Problem to solve: For the listing that follows, give again exactly the lines from the one with "Instruction: Click the divider" to the one with "This screenshot has height=819, width=1503.", including both.

Material for this task:
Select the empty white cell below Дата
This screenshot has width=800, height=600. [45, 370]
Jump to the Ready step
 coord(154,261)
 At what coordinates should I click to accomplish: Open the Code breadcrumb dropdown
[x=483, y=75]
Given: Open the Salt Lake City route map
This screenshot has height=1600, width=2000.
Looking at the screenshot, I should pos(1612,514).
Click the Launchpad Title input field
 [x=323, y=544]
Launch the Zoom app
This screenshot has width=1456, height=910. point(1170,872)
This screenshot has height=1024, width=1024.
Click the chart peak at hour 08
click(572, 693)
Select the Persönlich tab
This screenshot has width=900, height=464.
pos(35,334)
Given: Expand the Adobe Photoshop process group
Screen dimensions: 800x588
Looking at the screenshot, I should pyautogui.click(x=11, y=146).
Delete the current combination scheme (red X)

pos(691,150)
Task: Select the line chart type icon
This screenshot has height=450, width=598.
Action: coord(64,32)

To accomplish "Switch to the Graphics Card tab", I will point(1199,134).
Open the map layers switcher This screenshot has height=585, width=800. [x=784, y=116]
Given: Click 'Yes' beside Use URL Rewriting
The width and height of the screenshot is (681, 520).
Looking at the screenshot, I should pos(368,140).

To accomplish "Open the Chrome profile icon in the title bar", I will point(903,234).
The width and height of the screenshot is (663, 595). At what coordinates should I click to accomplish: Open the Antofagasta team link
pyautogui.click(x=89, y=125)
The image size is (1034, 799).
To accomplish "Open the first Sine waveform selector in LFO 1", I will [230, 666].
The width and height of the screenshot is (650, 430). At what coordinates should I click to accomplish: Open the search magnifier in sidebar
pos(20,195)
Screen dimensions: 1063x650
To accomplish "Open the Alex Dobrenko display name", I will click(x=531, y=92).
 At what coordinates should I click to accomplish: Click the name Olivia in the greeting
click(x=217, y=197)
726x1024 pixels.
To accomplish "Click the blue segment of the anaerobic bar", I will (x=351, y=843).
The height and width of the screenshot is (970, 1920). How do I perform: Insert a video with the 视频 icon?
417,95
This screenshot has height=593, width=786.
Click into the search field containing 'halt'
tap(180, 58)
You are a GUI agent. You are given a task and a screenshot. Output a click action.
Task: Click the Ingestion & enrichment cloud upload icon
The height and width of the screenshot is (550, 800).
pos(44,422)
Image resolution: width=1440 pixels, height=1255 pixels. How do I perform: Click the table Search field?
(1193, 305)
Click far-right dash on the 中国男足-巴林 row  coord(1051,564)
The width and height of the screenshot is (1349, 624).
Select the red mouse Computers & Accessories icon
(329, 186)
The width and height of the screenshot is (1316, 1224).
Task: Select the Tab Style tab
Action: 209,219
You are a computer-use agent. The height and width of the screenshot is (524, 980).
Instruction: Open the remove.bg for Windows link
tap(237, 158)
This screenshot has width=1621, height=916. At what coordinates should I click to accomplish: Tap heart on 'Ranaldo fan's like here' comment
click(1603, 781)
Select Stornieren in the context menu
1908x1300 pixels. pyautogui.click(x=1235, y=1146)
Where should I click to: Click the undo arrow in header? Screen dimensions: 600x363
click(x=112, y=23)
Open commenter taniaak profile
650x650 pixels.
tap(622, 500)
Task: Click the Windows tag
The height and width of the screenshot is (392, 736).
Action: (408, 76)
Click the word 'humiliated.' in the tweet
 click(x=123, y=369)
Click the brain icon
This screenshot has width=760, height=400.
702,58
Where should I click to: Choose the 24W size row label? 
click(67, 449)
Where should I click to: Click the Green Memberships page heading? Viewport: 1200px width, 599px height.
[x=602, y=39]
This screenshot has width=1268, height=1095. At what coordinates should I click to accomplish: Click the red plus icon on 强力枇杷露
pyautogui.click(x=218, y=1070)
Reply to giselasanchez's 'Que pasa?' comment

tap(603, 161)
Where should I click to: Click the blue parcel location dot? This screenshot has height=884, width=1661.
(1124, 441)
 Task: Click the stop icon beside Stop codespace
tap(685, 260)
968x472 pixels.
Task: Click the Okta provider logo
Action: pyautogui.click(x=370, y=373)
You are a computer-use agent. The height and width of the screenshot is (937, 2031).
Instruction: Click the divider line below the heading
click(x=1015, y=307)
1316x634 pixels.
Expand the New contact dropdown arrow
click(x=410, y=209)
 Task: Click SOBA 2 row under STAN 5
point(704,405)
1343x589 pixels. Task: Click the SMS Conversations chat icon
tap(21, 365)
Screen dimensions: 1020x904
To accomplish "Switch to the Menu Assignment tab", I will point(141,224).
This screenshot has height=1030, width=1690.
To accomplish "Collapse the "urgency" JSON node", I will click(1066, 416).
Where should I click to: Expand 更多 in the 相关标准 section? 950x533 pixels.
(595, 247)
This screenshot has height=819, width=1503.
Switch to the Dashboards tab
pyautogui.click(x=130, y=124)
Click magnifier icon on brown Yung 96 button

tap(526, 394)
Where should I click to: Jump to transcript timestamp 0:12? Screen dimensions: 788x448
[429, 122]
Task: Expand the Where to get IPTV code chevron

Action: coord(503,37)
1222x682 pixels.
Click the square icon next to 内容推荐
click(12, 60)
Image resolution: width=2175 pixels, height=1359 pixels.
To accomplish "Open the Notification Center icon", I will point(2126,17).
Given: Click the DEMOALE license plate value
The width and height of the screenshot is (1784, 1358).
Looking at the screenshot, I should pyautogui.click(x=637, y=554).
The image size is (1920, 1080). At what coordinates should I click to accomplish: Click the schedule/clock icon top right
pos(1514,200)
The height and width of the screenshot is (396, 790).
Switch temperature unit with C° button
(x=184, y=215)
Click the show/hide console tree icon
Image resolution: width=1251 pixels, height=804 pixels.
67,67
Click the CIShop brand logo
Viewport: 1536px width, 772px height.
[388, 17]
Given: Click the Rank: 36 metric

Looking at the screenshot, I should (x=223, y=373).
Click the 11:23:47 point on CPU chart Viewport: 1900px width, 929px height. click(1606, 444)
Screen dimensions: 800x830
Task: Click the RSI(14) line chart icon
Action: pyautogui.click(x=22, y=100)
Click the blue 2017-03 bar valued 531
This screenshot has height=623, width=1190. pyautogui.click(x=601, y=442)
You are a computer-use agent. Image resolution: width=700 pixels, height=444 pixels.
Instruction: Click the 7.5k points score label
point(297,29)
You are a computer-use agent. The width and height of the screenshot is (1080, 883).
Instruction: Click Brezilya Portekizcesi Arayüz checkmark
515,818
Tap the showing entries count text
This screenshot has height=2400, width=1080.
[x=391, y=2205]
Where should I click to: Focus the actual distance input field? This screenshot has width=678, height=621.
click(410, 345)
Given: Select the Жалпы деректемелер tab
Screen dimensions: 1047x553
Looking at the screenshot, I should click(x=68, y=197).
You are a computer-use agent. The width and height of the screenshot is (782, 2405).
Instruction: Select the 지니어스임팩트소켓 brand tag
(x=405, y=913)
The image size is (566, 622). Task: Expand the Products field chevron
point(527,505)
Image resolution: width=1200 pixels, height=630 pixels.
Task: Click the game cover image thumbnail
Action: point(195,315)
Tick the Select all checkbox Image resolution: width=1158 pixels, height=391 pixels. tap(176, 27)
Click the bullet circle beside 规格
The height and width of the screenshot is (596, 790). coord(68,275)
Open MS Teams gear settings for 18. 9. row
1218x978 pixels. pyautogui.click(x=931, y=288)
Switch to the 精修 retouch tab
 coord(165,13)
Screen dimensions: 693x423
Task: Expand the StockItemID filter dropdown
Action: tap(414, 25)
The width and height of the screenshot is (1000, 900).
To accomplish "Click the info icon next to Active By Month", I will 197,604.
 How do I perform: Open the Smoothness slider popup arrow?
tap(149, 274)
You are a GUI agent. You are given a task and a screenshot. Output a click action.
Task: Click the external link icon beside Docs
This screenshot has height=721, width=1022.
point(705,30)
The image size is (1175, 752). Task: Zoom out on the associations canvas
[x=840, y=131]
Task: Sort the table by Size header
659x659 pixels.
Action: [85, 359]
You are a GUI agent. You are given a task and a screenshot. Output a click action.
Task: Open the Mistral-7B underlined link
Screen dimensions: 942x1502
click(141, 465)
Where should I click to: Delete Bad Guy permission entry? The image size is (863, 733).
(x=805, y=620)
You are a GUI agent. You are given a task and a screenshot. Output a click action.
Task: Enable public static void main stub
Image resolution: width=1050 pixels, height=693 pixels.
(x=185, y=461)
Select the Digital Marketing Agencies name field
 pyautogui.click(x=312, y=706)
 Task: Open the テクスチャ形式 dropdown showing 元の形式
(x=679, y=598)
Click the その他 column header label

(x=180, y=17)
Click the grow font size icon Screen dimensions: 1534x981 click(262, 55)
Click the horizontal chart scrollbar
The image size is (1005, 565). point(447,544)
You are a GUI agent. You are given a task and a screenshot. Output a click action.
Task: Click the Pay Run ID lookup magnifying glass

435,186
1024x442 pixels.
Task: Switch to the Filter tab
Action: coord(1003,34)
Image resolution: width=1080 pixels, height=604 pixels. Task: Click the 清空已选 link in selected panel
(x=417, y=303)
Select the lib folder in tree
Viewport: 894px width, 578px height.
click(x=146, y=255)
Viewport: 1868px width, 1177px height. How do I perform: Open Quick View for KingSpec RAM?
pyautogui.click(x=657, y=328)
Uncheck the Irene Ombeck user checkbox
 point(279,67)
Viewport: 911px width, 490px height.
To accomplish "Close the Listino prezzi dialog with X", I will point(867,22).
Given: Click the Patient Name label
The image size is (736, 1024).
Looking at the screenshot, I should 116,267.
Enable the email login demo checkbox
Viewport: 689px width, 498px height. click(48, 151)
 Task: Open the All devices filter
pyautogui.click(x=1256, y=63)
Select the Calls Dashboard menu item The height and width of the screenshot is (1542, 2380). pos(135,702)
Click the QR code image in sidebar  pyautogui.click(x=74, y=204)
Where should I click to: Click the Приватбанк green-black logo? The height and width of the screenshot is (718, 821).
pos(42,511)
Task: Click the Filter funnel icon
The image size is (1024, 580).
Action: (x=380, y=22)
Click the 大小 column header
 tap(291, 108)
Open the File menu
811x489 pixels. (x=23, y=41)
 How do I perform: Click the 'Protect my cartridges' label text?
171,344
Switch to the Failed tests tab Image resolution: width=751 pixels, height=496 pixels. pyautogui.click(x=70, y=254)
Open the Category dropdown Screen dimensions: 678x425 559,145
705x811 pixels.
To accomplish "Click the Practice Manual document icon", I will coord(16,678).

Solution for this task:
Instruction: Click the divider line below the heading
click(x=1015, y=307)
1316x634 pixels.
Expand the New contact dropdown arrow
click(x=410, y=209)
 Task: Click SOBA 2 row under STAN 5
point(704,405)
1343x589 pixels. Task: Click the SMS Conversations chat icon
tap(21, 365)
Screen dimensions: 1020x904
To accomplish "Switch to the Menu Assignment tab", I will point(141,224).
This screenshot has height=1030, width=1690.
To accomplish "Collapse the "urgency" JSON node", I will click(1066, 416).
Where should I click to: Expand 更多 in the 相关标准 section? 950x533 pixels.
(595, 247)
This screenshot has height=819, width=1503.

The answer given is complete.